## TEXT PASSAGE
###

A. K.: Our choice probably fell on those, with whom we had or didn’t have a chance to collaborate and what we then considered interesting to try out. At the time when we began to compile this programme we had already performed quite a few works by young Lithuanian composers at various festivals and concerts and formed an opinion about them. That’s how we selected our ‘lucky six.’ All of those to whom we have extended our invitation instantly agreed to collaborate and expressed their eagerness. We had no intention to control their expression in any way because all of them are distinguished for individuality. Some use limited aleatory techniques, others demonstrate neoromantic tendencies – it is this colourful and stylistically varied array that is a major part of the appeal for us. We wanted to bring this diversity to the fore and show how broad is the range of work by Lithuanian composers. Meanwhile speaking of the context in which this album has arrived, the primary reason was quite predictable: the repertoire for violin and cello is rather scant not only in Lithuania, but in Western Europe as well; thus we aimed to expand our repertoire. We hope that by doing so we have contributed new works to the repertoires of other ensembles as well. In addition, it should be mentioned that our project Performa was initially audiovisual, developed in collaboration with the visual artist Lauryna Narkevičiūtė. Visuals add an extra dimension to the Performa, help stretch the boundaries of perception and sometimes even facilitate the understanding of music. In fact, Performa was our first project that has led us in new directions.
L. K.: It is also important to note that this programme is a dedication to Lithuania. At the time when it was in preparation, Arnas and I have been travelling extensively. Our geographical boundaries have widened substantially, while Lithuania remained so small and cute. Our wish was that the invited composers would choose some historical personality of a natural monument related to Lithuania. We sought to create a genuinely Lithuanian ‘product’ and hoped to represent the diversity of our contemporary music scene. Therefore our choice deliberately fell on both performative artists, like Arturas Bumšteinas, and more traditionally oriented composers.
A. K.: But the composers came first and only then we came up with the aforementioned idea. We have formulated the theme to provide a unifying thread, running through all these works – free enough to spark off creative impulses. As a matter of interest, Narkevičiūtė joined the project without hearing the pieces and created visuals based on their ideas. We haven’t seen the final picture of the whole project before the last rehearsals.
L. K.: This question is hard to answer. Performative, atonal, experimental sound world of Arturas Bumšteinas is very distinct from the minimal style of Julius Aglinskas whose music fares well with but a few sounds. Mykolas Natalevičius and Dominykas Digimas might seem similar in some ways: both composers employ electronics as their main medium, from which all other kinds of music stem. I can easily audialize the ultra high pitched tones used by Rūta Vitkauskaitė, which may be painful to the ear, unlike the consonant tranquillity of Aglinskas.

###

## DIRECTIONS
- a) According to the interview, why did the duo want to add new works for violin and cello?
- b) Quote the interview word for word, starting at "L. K.: It is" and ending at "traditionally oriented composers.".

###

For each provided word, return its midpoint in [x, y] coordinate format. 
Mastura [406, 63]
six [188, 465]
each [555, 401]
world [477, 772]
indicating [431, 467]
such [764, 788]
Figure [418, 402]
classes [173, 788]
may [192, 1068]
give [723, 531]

###

## RESULTS OF THE EXERCISE
- a) The repertoire for violin and cello is rather scant, in Lithuania and also in Western Europe, so they aimed to expand it. They also hoped the new works would enter the repertoires of other ensembles.

- b)
L. K.: It is also important to note that this programme is a dedication to Lithuania. At the time when it was in preparation, Arnas and I have been travelling extensively. Our geographical boundaries have widened substantially, while Lithuania remained so small and cute. Our wish was that the invited composers would choose some historical personality of a natural monument related to Lithuania. We sought to create a genuinely Lithuanian ‘product’ and hoped to represent the diversity of our contemporary music scene. Therefore our choice deliberately fell on both performative artists, like Arturas Bumšteinas, and more traditionally oriented composers.